As circus man and student of human nature PT Barnum knew so well, there's a sucker born every minute. If only he'd lived long enough to savour the frequent inanities of the Internet.
Last week, we had a prime demonstration of how the Net drives a particular kind of foolishness, based on the fast-paced nature of the technology industry and the megahype of the Internet shares world.
Exhibit A is the tale of PairGain technologies, a smallish, publicly-quoted US telephone equipment manufacturer.
Last week, in a story widely reported in the media, someone made a claim on a Yahoo investments message board that PairGain was about to be bought out by a rival Israeli firm, ECI Telecom, for $1.35 billion (€1.25 billion). The posting provided a link to a website on Angelfire.com, a division of portal site Lycos which offers free Web pages to Net users.
The Angelfire website purportedly contained a story on the deal from Bloomberg Business News, the respected business newswire. The Angelfire.com site was designed to mimic the appearance of the Bloomberg site, duping website visitors into believing that the news story was real and reliable.
Of course, it wasn't. But that didn't prevent some investors from rushing to trade shares, causing PairGain to shoot up as much as 32 per cent within hours. According to analysts, many or most of the buyers and sellers in the initial binge were "day investors", the high-risk, quick-profit individuals who use the Net to buy and sell shares instantaneously and make money mostly from technology stocks and their sudden gains and losses.
So now the Securities and Exchange Commission is investigating how the fiasco happened and the SEC believes it will nab the perpetrators in the next few weeks. It's extremely difficult, even for professional hackers, not to leave electronic footprints around the Net when creating a website.

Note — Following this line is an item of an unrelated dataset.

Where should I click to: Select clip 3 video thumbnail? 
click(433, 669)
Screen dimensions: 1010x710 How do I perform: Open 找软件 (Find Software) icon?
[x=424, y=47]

On the other hand, you might think the obvious route would be to go to Lycos, since Angelfire.com users must register a name and address when they create a page. But, says Lycos, it does not verify them - it hardly could, when they host millions of pages. And Yahoo, like many other sites which host Net chatrooms and bulletin boards, says it is not responsible for what users say and do.
That stance has already come under fire and freedom of speech and liability is a growing area of friction. Yahoo has been asked to hand over names and email addresses of users who have posted sensitive company information on the message boards before.
Raytheon sued 21 message board users for disclosing information and this week, a US restaurant chain subpoenaed Yahoo for the names of users who posted claims that the company was filing for bankruptcy.
On the other hand, the advent of day-traders in particular has underlined the challenges online trading poses for the SEC, Wall Street, and the whole exchange system. When information about companies, true or false, moves so swiftly over the Internet and trades can be executed in the blink of an eye, the resultant trading environment works under a wholly new dynamic.
Risk is inherent in the markets, but the Net in many cases is amplifying risk in ways it has never been amplified before. The SEC is worried about how that changes the big investment picture and how it ultimately could affect the stability of global markets, especially as more and more trading is done online.
But to pull back from that bird's-eye view to the perspective of the individual investor: the PairGain case wouldn't have happened in the way it happened if investors used a modicum of common sense. Why would Bloomberg, which has its own site, use an Angelfire.com address for a story? (Some message board users apparently pointed this out, not that it restrained sales.)
And if some investors believed that an individual had copied a Bloomberg story onto a personal site, surely it makes sense to verify the story actually exists on the Bloomberg site before shelling out cash for trades.
As they say, there is one born every minute.